The time finally came to choose between her career and him. She did — and the marriage was over.

On that day in 1946 when Dougherty brought Norma Jeane the divorce papers, he found her deliriously happy.

That same day, the studio that had signed her as a starlet gave her a new name — Marilyn Monroe.

Marilyn Monroe's first husband, James Dougherty wedding photo 1942


Marilyn Monroe’s first husband, James Dougherty, waxes nostalgic

From People magazine – May 31, 1976

“She would have been 50 this June,” said James Dougherty as he gazed at a likeness of his former wife, Norma Jeane Mortenson, during a visit to San Francisco’s Wax Museum at Fisherman’s Wharf.

“If I hadn’t gone into the Merchant Marine during World War II, she would still be Mrs Dougherty today.” [They were married from 1942 to 1946.]

But their marriage, the first for both, lasted only four years.

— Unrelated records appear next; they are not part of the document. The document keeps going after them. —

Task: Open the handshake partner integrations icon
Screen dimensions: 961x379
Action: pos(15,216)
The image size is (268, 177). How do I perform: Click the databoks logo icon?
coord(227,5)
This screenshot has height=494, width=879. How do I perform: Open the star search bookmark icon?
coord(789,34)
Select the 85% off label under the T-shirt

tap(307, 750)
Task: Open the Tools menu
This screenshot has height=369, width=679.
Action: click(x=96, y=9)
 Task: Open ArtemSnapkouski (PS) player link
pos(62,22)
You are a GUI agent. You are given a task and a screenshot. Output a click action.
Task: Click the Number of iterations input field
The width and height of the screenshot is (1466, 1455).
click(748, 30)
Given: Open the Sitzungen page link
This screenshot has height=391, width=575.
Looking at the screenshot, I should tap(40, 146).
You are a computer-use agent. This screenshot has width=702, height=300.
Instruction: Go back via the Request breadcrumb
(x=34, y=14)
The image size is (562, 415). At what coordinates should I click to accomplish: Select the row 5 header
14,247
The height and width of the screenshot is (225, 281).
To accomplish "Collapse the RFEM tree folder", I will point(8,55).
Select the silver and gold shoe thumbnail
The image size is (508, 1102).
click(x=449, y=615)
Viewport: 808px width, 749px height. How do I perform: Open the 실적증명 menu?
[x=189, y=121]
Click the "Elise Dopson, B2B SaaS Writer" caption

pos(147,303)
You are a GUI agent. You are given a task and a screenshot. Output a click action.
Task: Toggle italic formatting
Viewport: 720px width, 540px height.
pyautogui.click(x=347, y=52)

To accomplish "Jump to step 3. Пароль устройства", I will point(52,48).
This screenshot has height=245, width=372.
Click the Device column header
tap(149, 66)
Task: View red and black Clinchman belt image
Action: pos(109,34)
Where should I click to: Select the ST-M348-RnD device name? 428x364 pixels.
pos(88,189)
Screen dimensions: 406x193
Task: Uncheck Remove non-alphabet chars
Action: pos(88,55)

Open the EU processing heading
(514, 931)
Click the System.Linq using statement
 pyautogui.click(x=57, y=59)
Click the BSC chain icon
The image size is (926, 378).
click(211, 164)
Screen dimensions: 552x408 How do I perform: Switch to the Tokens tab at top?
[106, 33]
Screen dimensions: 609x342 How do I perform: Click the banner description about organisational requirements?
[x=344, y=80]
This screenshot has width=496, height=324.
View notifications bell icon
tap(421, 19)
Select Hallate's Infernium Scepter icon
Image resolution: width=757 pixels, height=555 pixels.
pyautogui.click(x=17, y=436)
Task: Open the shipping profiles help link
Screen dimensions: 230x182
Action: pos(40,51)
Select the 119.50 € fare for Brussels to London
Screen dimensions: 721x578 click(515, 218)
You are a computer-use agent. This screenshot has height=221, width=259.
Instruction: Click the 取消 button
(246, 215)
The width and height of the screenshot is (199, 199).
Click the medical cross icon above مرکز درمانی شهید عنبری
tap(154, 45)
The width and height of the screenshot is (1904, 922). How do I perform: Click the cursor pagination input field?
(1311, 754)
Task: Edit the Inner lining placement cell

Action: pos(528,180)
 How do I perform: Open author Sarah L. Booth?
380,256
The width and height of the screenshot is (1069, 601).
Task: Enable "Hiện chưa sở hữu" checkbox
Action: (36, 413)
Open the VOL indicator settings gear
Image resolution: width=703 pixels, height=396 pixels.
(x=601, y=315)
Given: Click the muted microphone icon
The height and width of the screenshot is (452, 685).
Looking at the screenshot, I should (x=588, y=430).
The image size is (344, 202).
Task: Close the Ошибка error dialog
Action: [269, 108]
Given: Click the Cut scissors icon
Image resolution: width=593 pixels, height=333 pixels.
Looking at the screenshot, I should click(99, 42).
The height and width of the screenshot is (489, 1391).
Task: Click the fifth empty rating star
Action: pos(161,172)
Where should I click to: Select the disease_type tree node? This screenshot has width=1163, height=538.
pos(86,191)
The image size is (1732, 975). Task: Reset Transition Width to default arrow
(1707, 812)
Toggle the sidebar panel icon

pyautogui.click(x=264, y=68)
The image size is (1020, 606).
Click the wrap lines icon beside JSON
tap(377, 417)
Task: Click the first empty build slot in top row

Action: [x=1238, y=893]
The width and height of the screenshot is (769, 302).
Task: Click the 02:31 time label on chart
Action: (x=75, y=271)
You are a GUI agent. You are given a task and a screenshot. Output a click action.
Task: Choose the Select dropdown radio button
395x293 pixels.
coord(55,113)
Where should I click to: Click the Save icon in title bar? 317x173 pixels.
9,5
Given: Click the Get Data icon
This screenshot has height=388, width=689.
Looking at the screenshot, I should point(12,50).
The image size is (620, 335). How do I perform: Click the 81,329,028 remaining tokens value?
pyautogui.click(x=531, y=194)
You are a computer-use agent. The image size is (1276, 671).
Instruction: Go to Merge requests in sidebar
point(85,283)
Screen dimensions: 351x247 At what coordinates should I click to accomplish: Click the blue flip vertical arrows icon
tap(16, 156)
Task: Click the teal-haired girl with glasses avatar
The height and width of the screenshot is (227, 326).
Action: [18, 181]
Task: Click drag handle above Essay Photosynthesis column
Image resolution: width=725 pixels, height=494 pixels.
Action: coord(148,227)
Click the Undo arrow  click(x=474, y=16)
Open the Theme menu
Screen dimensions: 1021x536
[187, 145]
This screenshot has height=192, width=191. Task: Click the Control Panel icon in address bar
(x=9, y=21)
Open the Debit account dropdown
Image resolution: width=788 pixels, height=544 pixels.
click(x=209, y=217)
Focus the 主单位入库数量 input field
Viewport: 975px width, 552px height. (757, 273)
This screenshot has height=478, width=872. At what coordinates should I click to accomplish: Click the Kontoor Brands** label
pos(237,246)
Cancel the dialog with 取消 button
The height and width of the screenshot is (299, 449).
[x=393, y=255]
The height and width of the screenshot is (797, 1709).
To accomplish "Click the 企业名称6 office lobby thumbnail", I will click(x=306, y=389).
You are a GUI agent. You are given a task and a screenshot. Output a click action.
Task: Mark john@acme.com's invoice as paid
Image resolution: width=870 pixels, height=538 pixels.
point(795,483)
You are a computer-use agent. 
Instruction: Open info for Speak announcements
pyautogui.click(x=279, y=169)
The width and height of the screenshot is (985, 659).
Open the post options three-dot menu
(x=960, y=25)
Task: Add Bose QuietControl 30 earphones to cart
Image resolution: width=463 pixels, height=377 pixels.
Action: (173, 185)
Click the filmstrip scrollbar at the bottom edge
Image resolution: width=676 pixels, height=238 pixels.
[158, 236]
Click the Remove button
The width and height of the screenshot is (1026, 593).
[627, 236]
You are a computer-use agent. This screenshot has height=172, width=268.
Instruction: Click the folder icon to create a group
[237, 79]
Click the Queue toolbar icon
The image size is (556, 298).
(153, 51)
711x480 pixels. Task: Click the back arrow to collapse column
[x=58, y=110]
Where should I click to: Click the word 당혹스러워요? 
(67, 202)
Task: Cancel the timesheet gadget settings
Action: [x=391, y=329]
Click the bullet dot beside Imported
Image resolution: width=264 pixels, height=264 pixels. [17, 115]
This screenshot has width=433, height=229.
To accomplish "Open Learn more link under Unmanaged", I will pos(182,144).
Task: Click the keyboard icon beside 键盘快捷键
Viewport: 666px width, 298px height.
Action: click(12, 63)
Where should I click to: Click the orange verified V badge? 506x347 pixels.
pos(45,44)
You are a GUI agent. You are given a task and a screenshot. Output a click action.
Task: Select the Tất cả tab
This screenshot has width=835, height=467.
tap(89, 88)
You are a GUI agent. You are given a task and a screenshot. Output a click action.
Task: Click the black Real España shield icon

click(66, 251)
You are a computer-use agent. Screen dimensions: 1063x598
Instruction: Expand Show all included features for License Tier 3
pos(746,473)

Afterwards, Dougherty became a Los Angeles cop, remarried and had three children. Norma Jeane (16 when the pair wed) metamorphosed into Marilyn Monroe.

“Our life was idyllic, sexually and otherwise,” claims Dougherty, who has written a book about it. (Norma Jeane thought differently.)

Now retired and living in Mohave, Arizona, Dougherty has no Pygmalion desire to bring this waxwork version back to life.

“I only ever knew Norma Jeane,” he says. “I never knew Marilyn Monroe.”

Marilyn Monroe's first husband on their four years of marriage (1976)
James Dougherty with a wax sculpture of Marilyn Monroe

Always Norma Jeane, from Marilyn Monroe’s first husband

An excerpt from James Dougherty’s book, To Norma Jeane, With Love, Jimmie

To the world, she was and always will be Marilyn Monroe, but to me, she was Norma Jeane Baker who happily became Norma Jeane Dougherty, taking my name because she so desperately wanted to be part of a family, to belong to someone forever, someone who would love her always and would not leave her. I promised her I never would, and I kept that promise.

It’s been over five decades since Norma Jeane and I were together. The years haven’t in the least diminished my memories of that glowing, sweet child-woman I still love so dearly.

I am not ashamed to say here or to the world that my eyes fill when I speak of her and our too-short time together.

I see Norma Jeane nearly every day, and not just in my dreams and thoughts. She is everywhere I look; on posters, sweatshirts, T-shirts, mugs, life-sized cutouts propped in doorways, calendars. She is in every store I go into, seen every day on television, in every library, in thousands of books, tapes, and movies.

I hear her recorded voice, so different from the high pitched sweet little child voice she had when we were married, but they made her lower it.

Ah, but after all, she was only a little girl when we married. Norma Jeane was just two weeks into her 16th year in 1941 [otherwise reported as 1942] when we exchanged our vows and promised to love each other until our deaths.